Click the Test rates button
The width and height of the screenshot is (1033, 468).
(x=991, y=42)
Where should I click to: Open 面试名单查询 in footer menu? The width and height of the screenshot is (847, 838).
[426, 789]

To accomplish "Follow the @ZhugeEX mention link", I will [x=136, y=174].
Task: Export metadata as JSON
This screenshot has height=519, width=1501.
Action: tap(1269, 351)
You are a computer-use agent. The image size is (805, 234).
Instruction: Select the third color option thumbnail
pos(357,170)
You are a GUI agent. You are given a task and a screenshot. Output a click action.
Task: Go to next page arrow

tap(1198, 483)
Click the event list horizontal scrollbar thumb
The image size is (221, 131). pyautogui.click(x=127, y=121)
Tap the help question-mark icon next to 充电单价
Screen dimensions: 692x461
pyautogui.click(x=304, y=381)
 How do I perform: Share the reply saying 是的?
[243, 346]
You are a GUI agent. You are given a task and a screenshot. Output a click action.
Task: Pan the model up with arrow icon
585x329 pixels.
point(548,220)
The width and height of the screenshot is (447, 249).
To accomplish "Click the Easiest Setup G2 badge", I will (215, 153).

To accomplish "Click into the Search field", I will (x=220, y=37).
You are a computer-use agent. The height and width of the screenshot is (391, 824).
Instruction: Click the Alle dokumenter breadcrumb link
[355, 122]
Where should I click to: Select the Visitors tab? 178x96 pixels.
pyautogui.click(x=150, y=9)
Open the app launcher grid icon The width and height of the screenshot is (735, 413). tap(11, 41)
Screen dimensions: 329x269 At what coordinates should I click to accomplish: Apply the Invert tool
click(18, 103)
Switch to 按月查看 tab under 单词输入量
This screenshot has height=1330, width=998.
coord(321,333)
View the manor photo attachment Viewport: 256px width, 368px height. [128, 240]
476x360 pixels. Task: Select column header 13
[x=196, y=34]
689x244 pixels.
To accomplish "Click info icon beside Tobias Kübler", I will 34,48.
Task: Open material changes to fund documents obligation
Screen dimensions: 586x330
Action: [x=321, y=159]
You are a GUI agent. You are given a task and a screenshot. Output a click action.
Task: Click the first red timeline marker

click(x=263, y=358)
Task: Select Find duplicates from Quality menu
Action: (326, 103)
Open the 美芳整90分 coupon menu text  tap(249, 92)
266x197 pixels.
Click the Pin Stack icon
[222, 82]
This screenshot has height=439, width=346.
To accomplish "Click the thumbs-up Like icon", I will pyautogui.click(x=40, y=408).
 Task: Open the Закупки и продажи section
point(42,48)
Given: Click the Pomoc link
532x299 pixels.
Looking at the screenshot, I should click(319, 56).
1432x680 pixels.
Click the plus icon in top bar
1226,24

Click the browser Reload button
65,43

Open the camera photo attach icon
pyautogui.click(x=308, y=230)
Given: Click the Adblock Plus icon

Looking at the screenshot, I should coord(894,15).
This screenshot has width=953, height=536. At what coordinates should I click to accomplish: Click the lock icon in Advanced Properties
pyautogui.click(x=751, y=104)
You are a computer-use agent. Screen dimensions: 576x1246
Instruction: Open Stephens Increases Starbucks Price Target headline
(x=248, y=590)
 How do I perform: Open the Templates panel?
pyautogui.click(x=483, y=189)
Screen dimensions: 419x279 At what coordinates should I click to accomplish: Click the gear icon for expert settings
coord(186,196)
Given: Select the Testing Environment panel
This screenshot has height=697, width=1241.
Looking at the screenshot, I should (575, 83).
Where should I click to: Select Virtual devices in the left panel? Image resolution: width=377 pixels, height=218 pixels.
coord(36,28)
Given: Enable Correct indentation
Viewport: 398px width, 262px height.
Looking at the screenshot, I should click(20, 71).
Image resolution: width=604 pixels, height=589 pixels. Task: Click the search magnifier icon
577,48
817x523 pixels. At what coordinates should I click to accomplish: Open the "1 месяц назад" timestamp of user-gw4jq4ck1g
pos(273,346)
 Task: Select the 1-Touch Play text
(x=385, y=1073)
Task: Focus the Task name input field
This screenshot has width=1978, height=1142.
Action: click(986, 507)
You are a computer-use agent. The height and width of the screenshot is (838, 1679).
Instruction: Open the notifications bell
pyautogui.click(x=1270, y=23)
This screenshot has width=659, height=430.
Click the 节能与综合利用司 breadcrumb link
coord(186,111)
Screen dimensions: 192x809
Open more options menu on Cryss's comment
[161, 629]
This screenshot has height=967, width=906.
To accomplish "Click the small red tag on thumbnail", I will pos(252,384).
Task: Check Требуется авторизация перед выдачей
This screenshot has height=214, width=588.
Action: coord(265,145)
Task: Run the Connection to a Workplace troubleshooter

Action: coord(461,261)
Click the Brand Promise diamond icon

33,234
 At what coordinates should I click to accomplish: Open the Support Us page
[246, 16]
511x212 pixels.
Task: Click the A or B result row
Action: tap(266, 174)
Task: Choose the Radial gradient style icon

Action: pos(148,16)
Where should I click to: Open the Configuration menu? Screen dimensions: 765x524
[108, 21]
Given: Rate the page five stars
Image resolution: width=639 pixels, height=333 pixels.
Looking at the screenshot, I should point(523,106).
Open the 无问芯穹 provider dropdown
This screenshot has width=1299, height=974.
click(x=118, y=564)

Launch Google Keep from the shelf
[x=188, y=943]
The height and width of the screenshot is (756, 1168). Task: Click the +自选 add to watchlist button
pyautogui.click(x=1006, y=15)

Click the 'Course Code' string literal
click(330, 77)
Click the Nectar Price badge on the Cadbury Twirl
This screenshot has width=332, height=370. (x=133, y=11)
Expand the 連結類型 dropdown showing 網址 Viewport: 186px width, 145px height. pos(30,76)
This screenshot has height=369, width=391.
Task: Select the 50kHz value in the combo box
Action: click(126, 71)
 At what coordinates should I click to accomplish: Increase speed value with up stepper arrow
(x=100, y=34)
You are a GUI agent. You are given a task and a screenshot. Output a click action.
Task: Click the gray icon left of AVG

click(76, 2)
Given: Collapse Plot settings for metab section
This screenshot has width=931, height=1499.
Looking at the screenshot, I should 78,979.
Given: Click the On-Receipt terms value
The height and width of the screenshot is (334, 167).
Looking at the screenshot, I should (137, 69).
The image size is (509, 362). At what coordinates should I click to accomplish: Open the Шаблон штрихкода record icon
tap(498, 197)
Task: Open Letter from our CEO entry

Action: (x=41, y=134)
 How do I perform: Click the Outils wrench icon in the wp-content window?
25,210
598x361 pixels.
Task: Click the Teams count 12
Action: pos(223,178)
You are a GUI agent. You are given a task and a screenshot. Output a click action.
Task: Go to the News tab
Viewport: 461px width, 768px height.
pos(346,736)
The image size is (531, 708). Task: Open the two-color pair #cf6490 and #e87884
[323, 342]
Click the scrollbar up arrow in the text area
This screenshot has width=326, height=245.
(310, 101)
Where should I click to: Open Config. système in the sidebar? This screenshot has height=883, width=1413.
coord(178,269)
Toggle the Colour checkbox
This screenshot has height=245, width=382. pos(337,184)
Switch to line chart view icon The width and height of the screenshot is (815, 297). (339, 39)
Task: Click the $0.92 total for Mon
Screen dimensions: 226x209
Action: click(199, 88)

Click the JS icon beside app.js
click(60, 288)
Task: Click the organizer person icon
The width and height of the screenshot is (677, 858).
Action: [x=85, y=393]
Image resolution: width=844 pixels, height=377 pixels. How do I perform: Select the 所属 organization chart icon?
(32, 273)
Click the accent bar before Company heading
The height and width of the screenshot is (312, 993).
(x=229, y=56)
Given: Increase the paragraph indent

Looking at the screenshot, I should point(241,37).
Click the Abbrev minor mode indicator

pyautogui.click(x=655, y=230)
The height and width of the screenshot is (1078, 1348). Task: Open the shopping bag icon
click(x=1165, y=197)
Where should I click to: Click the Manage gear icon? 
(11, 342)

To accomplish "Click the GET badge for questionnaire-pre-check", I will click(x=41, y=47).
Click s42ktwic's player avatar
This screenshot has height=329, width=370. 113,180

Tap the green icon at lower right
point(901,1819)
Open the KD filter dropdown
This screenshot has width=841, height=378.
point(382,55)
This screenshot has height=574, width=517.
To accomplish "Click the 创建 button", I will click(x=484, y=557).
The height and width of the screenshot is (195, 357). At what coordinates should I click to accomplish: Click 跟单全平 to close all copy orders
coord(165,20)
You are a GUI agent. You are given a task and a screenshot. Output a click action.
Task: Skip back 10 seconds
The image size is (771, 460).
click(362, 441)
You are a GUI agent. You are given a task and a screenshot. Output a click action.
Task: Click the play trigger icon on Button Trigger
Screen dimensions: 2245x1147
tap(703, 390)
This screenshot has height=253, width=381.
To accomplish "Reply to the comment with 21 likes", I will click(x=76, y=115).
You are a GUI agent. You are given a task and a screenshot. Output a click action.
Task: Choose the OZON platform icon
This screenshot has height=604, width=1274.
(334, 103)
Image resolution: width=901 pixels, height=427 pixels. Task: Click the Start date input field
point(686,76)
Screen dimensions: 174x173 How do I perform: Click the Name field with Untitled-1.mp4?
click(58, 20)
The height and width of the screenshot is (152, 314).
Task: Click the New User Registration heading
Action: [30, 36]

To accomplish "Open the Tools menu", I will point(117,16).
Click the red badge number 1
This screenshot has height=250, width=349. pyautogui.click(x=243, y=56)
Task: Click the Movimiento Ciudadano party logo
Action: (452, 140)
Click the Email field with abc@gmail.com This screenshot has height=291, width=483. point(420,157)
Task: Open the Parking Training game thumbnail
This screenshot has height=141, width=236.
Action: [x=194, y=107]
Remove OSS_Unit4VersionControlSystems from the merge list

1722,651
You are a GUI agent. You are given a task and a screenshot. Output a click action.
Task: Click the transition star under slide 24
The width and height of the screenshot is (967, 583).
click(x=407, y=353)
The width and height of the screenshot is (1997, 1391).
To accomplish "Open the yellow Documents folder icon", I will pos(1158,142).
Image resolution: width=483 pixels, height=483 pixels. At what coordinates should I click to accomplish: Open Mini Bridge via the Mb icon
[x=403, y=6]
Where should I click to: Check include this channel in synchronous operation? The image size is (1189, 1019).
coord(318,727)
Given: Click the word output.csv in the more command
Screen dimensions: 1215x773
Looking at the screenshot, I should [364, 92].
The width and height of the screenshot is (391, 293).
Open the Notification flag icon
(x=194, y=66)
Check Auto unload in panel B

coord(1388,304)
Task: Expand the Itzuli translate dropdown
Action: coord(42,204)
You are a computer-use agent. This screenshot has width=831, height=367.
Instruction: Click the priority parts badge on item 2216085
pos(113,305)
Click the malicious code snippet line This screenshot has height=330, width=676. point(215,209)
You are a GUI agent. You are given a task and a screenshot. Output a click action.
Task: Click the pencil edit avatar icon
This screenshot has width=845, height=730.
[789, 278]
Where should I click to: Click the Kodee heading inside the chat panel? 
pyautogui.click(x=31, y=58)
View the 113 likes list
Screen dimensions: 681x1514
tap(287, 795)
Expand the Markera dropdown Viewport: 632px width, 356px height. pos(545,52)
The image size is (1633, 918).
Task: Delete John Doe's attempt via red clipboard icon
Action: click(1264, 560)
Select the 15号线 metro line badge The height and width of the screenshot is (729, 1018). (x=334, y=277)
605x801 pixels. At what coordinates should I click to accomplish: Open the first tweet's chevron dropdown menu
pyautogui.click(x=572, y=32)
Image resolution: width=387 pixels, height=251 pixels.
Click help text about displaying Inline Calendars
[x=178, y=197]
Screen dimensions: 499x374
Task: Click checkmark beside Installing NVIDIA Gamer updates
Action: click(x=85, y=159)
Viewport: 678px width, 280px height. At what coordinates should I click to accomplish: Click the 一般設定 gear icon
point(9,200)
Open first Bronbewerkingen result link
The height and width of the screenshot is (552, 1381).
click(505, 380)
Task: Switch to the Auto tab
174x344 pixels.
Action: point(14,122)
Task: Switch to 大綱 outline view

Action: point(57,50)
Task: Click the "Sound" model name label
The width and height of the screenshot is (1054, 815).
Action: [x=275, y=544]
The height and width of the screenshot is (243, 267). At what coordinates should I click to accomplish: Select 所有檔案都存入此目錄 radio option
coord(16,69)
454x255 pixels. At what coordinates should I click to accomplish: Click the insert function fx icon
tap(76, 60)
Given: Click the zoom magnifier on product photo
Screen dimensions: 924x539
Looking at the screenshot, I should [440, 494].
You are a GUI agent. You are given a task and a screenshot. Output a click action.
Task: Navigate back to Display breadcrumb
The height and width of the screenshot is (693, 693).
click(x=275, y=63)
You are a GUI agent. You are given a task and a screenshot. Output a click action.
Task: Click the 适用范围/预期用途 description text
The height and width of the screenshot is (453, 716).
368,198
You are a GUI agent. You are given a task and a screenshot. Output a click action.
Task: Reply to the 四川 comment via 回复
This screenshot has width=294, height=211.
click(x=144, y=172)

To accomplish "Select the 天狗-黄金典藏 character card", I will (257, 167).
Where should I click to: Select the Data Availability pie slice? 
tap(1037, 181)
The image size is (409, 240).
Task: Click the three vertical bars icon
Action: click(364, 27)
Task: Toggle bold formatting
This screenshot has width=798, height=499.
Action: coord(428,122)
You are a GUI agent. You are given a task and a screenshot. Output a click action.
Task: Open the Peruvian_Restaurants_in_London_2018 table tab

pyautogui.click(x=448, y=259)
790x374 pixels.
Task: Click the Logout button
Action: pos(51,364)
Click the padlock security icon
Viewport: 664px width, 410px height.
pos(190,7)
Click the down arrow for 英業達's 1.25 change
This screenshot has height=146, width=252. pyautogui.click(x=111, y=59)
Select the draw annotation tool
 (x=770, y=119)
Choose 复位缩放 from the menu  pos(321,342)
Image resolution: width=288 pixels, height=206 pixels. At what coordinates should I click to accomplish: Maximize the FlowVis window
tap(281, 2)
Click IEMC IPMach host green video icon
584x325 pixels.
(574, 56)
● ● ● ● ●
▶ _DIRECTION_:
Reproduce the records between the lines containing "I will point(117,16)." and "Click the Email", inclusive, substituting "orange badge" for "red badge" and leaving everything else unchanged.

▶ _FULL OUTPUT_:
To accomplish "Open the Tools menu", I will point(117,16).
Click the orange badge number 1
This screenshot has height=250, width=349. pyautogui.click(x=243, y=56)
Task: Click the Movimiento Ciudadano party logo
Action: (452, 140)
Click the Email field with abc@gmail.com This screenshot has height=291, width=483. point(420,157)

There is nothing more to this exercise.